Tanti i nomi circolati fino ad oggi sul dopo-Napolitano. Si è passati dal premio Nobel Dario Fo alla giornalista Milena Gabanelli, entrambi proposti dal Movimento 5 Stelle ed entrambi rinunciatari, fino ad arrivare agli ultimi “papabili”: a giocarsela sono il marsicano Franco Marini, già presidente del Senato e recentemente uscito sconfitto dalle elezioni, che hanno decretato la sua uscita dal Parlamento, e il giurista Stefano Rodotà, già presidente dell’Autorità garante per la protezione dei dati personali.
Nomi sui quali il mondo politico si é letteralmente spaccato. In particolare il Partito Democratico, nel quale é emersa una sostanziosa frangia dissidente sul nome di Marini. Non sono pochi coloro i quali hanno minacciato di riconsegnare o addirittura strappare la tessera di partito. I motivi? Anzitutto Marini è riuscito a mettere d’accordo centro destra e centro sinistra (Sel escluso) e questo é visto come un ‘inciucio’ tra le due coalizioni. Motivo di rivolta da parte degli “anti-berlusconiani” ad oltranza. E, infine, un dettaglio nom proprio irrilevante. Franco Marini é uno dei “grandi” sconfitti dell’ultima tornata elettorale. Gli italiani hanno deciso di non votarlo. E, quindi, di non sceglierlo. Un modo come un altro per invitarlo a “farsi da parte”, per lasciar spazio ad altri. Un invito al rinnovamento, insomma. Questo è il volere degli italiani elettori. Ma qualcuno, dai “piani alti” ancora una volta ha preteso di decidere per loro. In barba al voto democratico e al “popolo sovrano”.
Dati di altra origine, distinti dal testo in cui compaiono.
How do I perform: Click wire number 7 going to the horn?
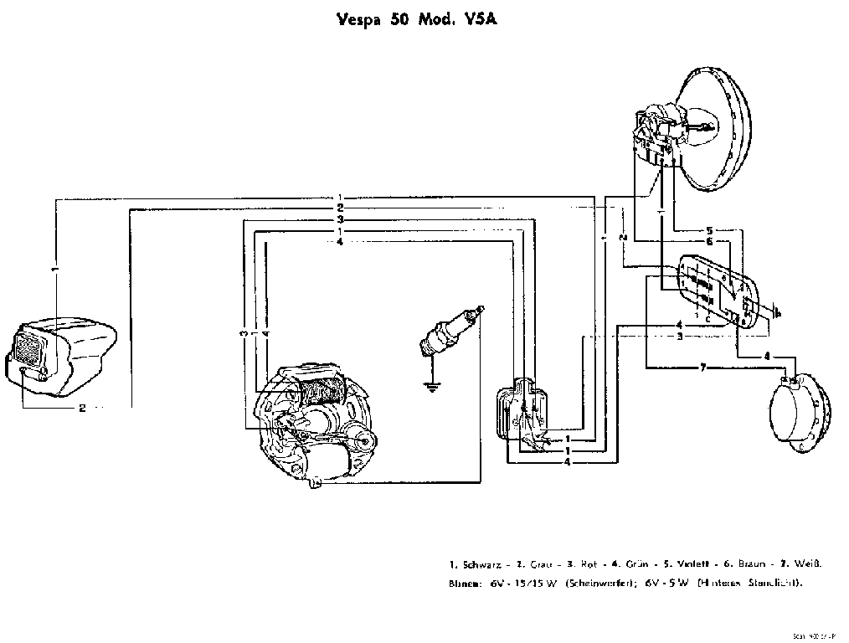point(703,367)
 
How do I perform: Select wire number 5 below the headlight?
point(708,229)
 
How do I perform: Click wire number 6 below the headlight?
point(708,241)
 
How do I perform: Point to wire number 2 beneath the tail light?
point(82,409)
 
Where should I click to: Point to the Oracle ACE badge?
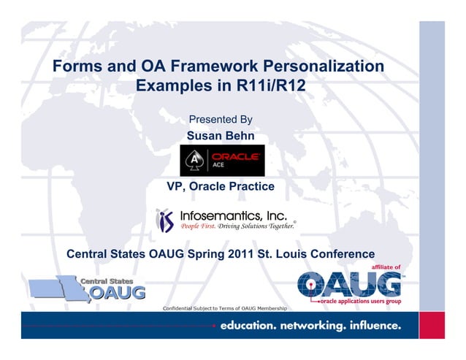[x=222, y=160]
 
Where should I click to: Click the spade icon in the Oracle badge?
[x=194, y=160]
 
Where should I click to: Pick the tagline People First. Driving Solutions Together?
[x=237, y=227]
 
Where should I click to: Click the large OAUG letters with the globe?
[x=344, y=284]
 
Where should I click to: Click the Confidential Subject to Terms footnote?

STEFANIA PEZZOPANE (PD): “HO VOTATO SECONDO COSCIENZA”
Ho votato secondo la mia coscienza, turbata e preoccupata, ma convinta che qualsiasi altra scelta avrebbe prodotto un conflitto con me stessa, insopportabile. Ho votato Stefano Rodotà, consapevole di non aderire alla maggioranza del mio partito, ma supportata da centinaia di elettori del PD, che hanno manifestato amarezza e disappunto per la proposta di Bersani. Se la votazione per il Presidente del Senato è stato un momento di gioia, quella per il Presidente della Repubblica sta rappresentando un momento personale e politico tra i più impegnativi e difficili. La mia coscienza ha prevalso su ogni altra logica. Senza nulla togliere a Franco Marini, che merita rispetto. A Marini mi lega amicizia e stima, proveniamo dalla stessa aspra terra e questo ha provocato un ulteriore turbamento, perché la consapevolezza che avrebbe saputo bene rappresentare le ragioni del nostro territorio, scosso non solo dal terremoto, ma da una grave crisi occupazionale, ha avuto un peso non indifferente, prima di entrare in cabina. Non è certo la sua persona ad essere in discussione, anzi mi rammarica che strani intrecci tra mediazioni ed errori politici abbiano esposto lui a critiche e attacchi esagerati. In queste ore si è levata una speranza positiva di cambiamento, incredibile occasione per il paese, che il PD aveva il dovere di interpretare, com’era accaduto per l’elezione del presidente del Senato Pietro Grasso e della Camera, Laura Boldrini. Bersani in queste settimane era riuscito faticosamente a chiarire la nostra netta volontà di non andare ad un governissimo col PDL. In questo modo contemporaneamente avevamo indebolito l’indegno e demagogico disegno di Grillo, che alla fine delle Qurinarie, tra rinuncia e bocciature, era stato costretto a proporre proprio un uomo che viene dalla storia della sinistra, presidente del PDS e conoscitore e interprete modernissimo della Costituzione. Non ho compreso l’improvvisa virata, che ci ha condotto, da antiberlusconiani, ad un accordo con Berlusconi sul Presidente della Repubblica. Un brutto accordo, che esclude oltretutto SEL con cui ci siamo alleati. A Bersani, che considero un leader capace e coraggioso, chiedo di non mandare in fumo tanto lavoro che lui stesso ha fatto per ridare slancio e credibilità. Dopo il 24 e 25 febbraio l’Italia e il PD sono cambiati. Non si può restare indifferenti.